I was faced with writing a report that, in effect, said "carry on doing what you're doing". The temptation to tinker was enormous. It's one of the most dangerous thing that a consultant (or a new executive coming into a business) can do - changing things so that they are seen to be changing things. The common perception is that consultants have a look at a business and if services are in-house, we suggest outsourcing - and if they are outsourced, we recommend bringing them in-house. In other words, we tinker.

It's the consulting equivalent of moving into a beautiful newly build apartment and ripping out the bathroom and replacing it. "Look", we shout, "I'm here".

It is, however, something that we must all - consultants and executives - work hard to avoid. There is a real value in acknowledging a good system rather than changing it. Change is not always necessary.  Any system, no matter how good, will need to evolve - but that's a completely different matter.

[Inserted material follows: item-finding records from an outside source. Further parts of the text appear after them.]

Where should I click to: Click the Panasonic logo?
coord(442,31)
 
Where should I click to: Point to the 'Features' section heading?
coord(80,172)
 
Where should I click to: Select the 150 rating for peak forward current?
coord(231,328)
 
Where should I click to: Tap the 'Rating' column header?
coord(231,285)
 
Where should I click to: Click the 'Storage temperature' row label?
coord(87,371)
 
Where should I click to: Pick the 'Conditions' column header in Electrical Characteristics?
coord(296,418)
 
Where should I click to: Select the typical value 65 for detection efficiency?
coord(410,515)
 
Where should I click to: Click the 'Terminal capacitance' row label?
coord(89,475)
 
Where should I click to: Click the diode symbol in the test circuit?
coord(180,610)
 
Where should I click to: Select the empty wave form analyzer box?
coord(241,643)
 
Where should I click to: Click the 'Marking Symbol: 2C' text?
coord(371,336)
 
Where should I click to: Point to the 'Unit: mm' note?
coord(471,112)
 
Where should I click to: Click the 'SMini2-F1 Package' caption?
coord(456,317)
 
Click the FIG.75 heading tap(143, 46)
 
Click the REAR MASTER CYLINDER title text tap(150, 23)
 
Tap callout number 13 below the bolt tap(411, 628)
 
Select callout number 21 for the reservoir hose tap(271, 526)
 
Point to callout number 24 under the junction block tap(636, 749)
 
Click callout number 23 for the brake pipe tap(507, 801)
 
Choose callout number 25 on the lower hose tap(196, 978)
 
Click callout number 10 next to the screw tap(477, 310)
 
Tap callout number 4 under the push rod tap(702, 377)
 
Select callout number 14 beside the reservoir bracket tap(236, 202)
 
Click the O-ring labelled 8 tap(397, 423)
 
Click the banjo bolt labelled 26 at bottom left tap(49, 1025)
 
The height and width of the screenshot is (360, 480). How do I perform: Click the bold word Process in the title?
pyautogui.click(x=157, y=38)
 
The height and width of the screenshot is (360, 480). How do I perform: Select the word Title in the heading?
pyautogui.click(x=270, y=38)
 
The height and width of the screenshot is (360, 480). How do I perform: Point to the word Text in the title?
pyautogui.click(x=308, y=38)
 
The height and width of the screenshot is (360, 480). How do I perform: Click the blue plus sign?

When I delivered my report to my clients, they were delighted. They were such good managers of their business that, although they thought everything was going well, they wanted external audit and verification - and were pleased that I was willing to present a report without the need for change.

So - today's lesson is to avoid tinkering. If change is required, then start the process of change and work to introduce the new system. If, however, the business is working well, then join in with the process and enjoy nudging an efficient system along into the future.